How about your child?
It’s too bad that hockey tryouts are such a difficult time for hockey families, but it makes complete sense. Like we talked about last week, hockey is in our blood. Hockey is Canada’s gift to the world, and no one does it better than us.
Let’s try to enjoy the experience of tryouts this year. Instead of being fixated on the results, let’s focus on the process. The journey of hockey is what’s important, after all.
While your son or daughter is working through the process this fall, you can help by reminding them of all the positive characteristics demonstrated by hockey players.
Because even if they don’t make the team, there are life lessons to be learned. Hockey is a game played in cold rinks on every corner in the country, but the real value of our game is what it teaches our children off the ice.

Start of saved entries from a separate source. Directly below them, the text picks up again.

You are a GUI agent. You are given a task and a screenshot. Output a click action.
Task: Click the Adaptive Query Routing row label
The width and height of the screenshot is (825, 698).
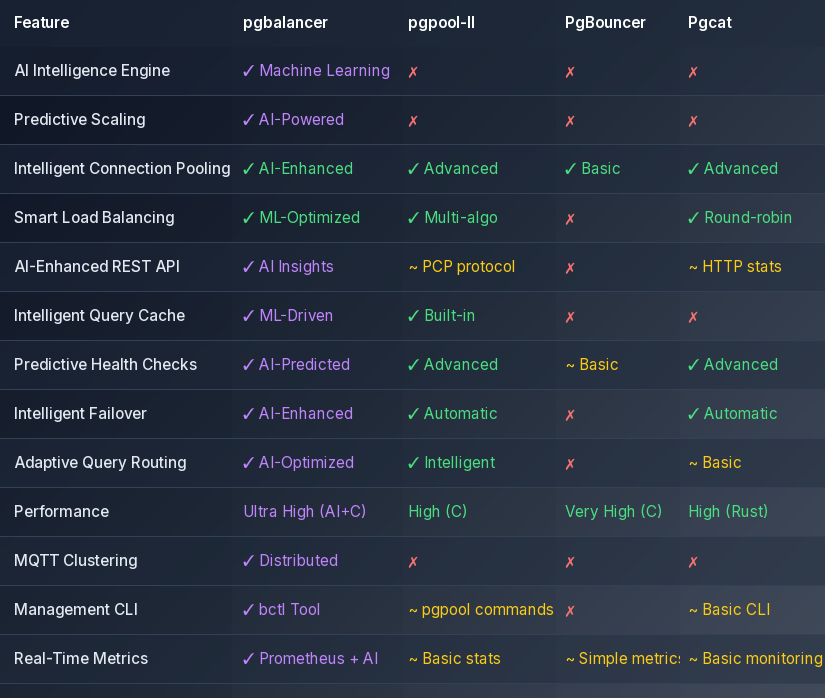[x=100, y=463]

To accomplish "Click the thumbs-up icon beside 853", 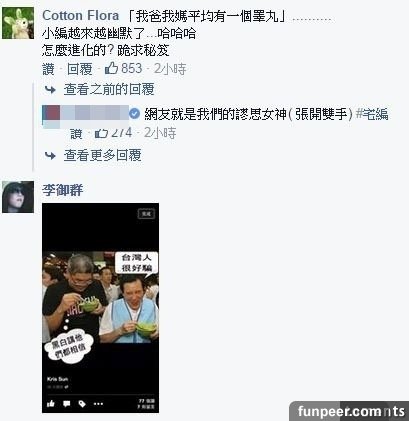I will click(x=111, y=68).
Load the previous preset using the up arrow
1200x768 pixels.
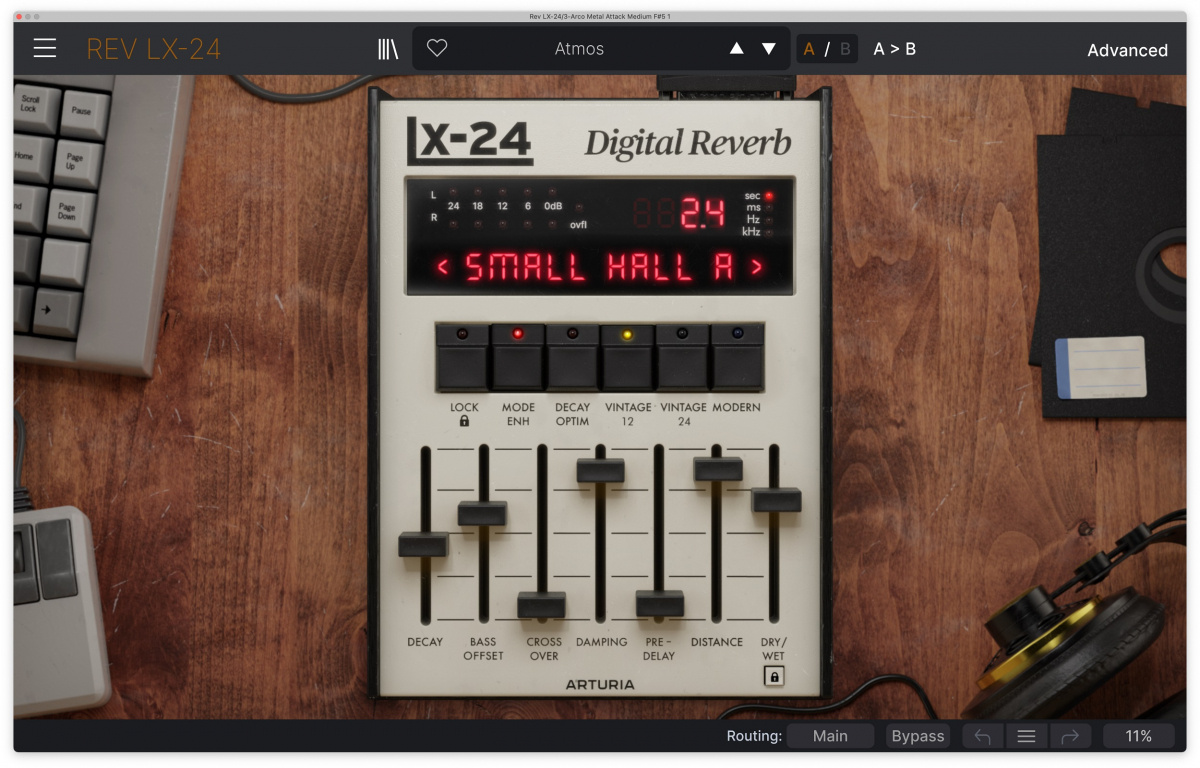pos(736,47)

Here are the 10 main ingredients of Canada’s best hockey players on and off the ice.
Hockey players bounce back after a setback like a poor shift, a bad game or getting released from a team.
Whether it’s winning a 1on1 battle or willing oneself to train harder in the summer, good hockey players are survivors, not victims.

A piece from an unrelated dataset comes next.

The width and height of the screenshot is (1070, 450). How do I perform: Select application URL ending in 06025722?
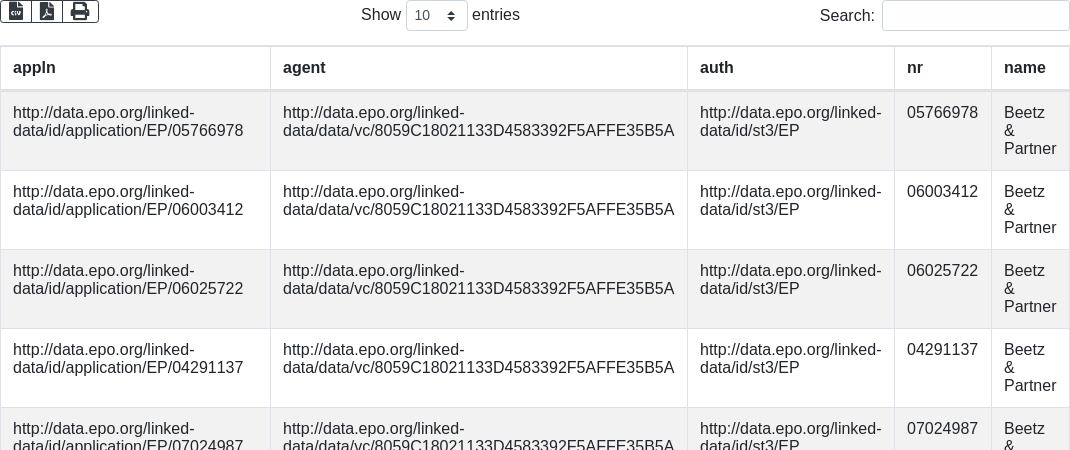coord(128,280)
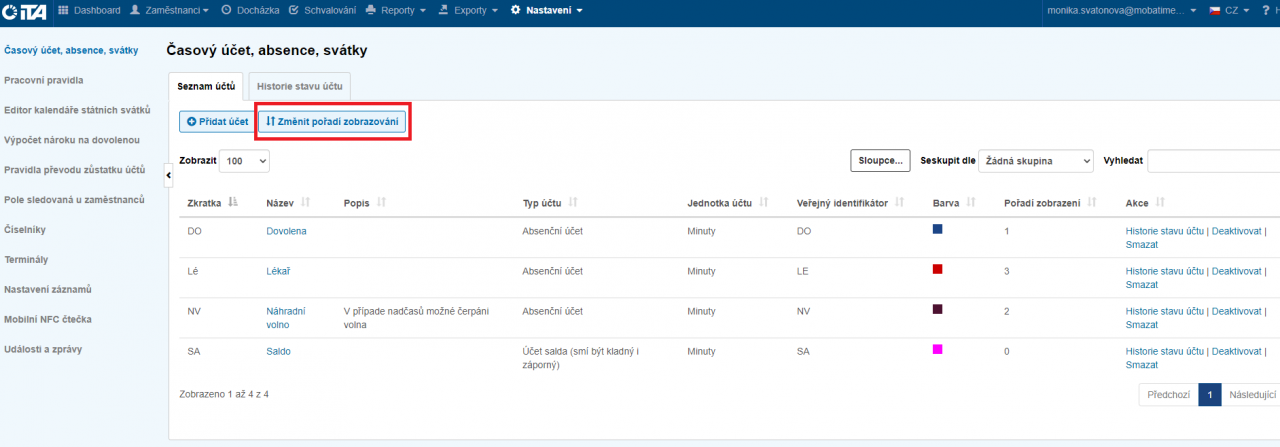
Task: Open the Zobrazit rows-per-page dropdown
Action: coord(244,160)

Hockey players have to sacrifice in order to play at the highest levels. They block out distractions and concentrate on the task at hand.
Both mental and physical, hockey players are strong enough to compete on and off the ice.
There’s the aspect of time management, but every hockey player also has a story about forgetting a piece of equipment for a big game.
The country’s best hockey players always put the team first. They support their teammates and help them achieve their goals.
Good hockey players follow direction and make the effort to try what a coach asks of them. Coachable hockey players also take ownership and help the coach improve the team.
In hockey, whatever you give you ultimately get back. Hockey players are generous with their time and their efforts to help their teammates, coaches and parents.
Good hockey players look on the bright side. They see tough situations, find the positive aspects (even if it’s difficult to do so) and work towards a solution (instead of an excuse).
Finally, the most important ingredient in the hockey player recipe, is worrying only about that which you can control. Trying to change something outside of this boundary only leads to problems. Elements such as effort, frequency of training or any of the other ingredients listed above are elements a hockey player can control. The best hockey players in Canada maximize those elements by taking responsibility and worrying about themselves first and foremost.
Promote these ingredients in your child during tryouts in the next few weeks. Remind them about what they can control and help them take the next step in their hockey journey.